## Data to process
------------------------------------

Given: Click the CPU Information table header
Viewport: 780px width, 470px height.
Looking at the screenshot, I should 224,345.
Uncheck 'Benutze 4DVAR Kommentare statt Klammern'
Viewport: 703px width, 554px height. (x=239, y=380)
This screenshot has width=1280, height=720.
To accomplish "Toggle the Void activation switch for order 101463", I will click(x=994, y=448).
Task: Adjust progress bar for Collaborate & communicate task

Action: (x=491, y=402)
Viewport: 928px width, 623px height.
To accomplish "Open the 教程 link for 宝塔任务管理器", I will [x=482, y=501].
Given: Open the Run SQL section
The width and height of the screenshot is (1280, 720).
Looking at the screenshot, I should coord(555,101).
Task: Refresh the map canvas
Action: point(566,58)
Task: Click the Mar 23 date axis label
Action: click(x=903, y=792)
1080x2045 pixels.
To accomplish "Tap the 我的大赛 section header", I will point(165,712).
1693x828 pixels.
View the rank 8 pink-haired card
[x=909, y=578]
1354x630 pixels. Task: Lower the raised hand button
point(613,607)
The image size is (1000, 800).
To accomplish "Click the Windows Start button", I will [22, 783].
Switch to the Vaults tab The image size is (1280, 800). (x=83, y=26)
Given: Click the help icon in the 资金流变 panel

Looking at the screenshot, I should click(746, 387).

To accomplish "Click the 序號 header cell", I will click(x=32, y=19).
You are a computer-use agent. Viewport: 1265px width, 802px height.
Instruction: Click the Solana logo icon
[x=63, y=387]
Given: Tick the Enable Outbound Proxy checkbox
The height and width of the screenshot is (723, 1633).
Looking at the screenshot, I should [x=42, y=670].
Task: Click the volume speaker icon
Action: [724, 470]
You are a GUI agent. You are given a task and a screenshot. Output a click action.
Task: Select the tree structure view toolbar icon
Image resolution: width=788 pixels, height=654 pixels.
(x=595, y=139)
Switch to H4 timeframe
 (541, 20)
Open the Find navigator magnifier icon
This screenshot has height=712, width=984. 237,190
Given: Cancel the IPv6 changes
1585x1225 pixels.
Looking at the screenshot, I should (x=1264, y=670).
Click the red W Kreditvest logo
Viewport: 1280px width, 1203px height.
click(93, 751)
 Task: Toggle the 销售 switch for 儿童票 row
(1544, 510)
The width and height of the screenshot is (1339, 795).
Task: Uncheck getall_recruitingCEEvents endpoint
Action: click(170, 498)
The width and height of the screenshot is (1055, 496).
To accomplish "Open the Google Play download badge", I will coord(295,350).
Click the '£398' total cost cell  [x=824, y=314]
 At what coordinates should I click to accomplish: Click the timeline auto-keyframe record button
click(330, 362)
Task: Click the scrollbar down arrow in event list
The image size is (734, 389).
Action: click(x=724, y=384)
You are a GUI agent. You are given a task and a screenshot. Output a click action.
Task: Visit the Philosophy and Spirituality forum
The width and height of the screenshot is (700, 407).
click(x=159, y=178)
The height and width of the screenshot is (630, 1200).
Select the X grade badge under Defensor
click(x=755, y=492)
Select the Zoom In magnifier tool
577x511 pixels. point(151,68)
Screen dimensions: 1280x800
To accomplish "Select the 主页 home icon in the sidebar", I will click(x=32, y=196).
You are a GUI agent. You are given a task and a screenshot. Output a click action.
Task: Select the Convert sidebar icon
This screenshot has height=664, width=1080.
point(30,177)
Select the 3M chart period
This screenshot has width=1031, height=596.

------------------------------------

Return a copy of each line in the entries that carries the string "sidebar".

## Exercise output
To accomplish "Select the 主页 home icon in the sidebar", I will click(x=32, y=196).
Task: Select the Convert sidebar icon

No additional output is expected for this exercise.